The DVA method is also commonly applied in the aging mechanism identification [6,42,43]. Ira et al. found that lithium-capacity-consuming side reactions were mainly occurring at anodes [23].
For coin cells, OCV test are similar to the full cell [37]. Alexander et al. extracted coin cells from commercial Li-ion cells [43]. As the influence of the reassembly of the coin cells was not investigated clearly, they developed a method to compare the different parameters such as washing the electrode or changing the ratio of the electrolyte, which influenced the performance [44,45,46,47,48]. They used a BaSyTec Cell System to realize the formation and the cycling of coin cells.

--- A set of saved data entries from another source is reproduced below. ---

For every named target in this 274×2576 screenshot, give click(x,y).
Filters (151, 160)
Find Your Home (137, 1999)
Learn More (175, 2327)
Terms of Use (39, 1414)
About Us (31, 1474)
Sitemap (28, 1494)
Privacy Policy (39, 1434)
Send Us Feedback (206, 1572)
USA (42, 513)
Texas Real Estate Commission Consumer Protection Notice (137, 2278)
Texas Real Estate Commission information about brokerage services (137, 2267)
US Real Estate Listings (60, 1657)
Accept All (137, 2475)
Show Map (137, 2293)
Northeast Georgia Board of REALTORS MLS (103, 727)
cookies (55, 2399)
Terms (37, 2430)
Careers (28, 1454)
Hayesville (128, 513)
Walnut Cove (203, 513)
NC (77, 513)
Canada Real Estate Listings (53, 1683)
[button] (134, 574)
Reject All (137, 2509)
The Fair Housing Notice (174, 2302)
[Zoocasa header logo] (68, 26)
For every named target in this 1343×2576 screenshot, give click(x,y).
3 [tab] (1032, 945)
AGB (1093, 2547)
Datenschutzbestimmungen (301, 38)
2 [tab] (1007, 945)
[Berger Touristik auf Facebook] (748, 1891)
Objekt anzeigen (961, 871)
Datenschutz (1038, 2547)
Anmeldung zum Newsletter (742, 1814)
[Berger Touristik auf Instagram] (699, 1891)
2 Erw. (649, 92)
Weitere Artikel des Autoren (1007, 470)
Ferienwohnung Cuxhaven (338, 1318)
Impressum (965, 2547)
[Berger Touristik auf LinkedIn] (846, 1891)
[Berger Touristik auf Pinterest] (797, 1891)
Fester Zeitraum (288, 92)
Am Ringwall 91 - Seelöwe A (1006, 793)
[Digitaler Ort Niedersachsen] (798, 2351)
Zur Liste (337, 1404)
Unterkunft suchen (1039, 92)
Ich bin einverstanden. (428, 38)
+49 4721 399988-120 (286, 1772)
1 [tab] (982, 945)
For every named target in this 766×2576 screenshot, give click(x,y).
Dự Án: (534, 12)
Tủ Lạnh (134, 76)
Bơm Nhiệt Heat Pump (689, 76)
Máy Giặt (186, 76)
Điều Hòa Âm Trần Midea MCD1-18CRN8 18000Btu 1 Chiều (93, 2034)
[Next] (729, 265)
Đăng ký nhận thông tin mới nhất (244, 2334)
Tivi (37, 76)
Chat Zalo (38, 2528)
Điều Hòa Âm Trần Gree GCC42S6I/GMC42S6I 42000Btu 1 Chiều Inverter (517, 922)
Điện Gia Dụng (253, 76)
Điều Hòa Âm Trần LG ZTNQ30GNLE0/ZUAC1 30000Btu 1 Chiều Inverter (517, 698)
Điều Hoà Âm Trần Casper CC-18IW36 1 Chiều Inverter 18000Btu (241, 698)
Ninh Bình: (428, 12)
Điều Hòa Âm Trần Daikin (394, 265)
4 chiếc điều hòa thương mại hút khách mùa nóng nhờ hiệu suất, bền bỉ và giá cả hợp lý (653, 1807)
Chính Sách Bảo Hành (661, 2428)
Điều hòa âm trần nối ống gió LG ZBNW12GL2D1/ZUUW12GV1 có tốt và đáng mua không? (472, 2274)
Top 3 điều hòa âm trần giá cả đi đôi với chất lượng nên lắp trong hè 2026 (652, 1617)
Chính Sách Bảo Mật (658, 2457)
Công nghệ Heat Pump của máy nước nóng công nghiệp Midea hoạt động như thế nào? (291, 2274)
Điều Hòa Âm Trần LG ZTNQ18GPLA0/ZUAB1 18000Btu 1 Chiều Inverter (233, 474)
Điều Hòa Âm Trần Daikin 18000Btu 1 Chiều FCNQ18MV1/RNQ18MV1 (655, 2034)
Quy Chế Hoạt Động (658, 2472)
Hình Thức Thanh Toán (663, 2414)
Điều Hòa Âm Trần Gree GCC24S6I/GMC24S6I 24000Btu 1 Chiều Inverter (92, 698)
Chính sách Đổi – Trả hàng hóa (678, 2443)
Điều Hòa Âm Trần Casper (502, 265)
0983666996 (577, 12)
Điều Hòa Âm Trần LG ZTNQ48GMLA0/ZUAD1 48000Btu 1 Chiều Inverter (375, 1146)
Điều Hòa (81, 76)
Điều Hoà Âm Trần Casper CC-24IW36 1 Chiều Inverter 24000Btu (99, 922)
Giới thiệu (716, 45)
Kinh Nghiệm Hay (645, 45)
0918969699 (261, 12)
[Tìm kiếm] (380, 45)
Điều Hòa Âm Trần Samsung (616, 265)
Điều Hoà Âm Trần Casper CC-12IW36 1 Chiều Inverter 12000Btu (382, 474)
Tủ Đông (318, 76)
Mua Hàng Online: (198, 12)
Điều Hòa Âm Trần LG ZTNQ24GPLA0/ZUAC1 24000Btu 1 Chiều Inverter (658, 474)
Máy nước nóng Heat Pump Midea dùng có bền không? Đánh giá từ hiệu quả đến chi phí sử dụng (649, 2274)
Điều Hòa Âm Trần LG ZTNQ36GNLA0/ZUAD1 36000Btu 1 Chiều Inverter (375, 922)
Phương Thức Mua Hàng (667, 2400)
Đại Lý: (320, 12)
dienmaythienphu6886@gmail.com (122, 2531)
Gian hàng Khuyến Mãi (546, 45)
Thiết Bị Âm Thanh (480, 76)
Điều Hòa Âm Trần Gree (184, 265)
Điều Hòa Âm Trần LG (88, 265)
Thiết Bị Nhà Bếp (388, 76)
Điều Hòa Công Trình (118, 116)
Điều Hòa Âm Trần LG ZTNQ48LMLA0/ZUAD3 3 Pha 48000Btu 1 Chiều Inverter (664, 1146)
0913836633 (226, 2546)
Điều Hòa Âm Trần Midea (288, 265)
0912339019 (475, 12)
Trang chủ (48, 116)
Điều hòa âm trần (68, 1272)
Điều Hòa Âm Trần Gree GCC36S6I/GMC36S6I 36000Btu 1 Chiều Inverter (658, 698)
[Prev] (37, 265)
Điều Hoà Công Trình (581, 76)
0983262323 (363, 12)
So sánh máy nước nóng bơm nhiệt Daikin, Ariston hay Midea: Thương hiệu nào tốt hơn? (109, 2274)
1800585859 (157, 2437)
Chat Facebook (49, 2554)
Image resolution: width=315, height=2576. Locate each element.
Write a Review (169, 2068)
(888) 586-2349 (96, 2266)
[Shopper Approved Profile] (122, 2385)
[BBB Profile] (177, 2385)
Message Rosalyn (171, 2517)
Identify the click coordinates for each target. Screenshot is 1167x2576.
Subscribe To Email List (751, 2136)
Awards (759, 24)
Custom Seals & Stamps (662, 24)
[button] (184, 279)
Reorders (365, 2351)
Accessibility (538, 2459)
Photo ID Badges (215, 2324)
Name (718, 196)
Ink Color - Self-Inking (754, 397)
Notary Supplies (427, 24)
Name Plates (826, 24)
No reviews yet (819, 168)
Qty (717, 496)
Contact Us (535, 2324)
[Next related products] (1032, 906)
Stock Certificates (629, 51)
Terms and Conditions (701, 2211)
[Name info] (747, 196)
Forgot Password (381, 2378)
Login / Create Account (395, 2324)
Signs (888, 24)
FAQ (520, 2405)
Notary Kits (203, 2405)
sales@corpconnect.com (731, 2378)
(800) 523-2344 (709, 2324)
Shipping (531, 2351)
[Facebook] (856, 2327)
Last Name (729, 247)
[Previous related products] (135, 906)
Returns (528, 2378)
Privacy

The cycling method of the cells are constant-current-constant-voltage (CCCV) in discharge and constant-current (CC) in discharge process. The open circuit potentials of the coin cells are showed in Figure 3a at begin of life (BOL).
Another study by the same group attempted to relate the characteristic features of interest (FOI) to the evolution of the IC curve and the mechanism of aging [49]. The result of this research also proved that the principle of aging is the same between full cell and coin cell, which attributed to the original cells and the corresponding coin cells exhibited LLI at room temperature while an increasing trend of active materials loss at high temperatures. In Figure 3b,c, the three FOIs are studied for the IC analysis in coin cells. The general trend of the FOIs by the separated aging mechanisms was also discussed by Berecibar et al. [50]. They studied all the curves separately and considered independent parameters and combinations of different parameters. According to their results, LLI and LAM in negative and positive electrodes are exhibited, respectively. The values and the positions of these peaks related to the state-of-health of the Li-ion coin cells as shown in Table 3.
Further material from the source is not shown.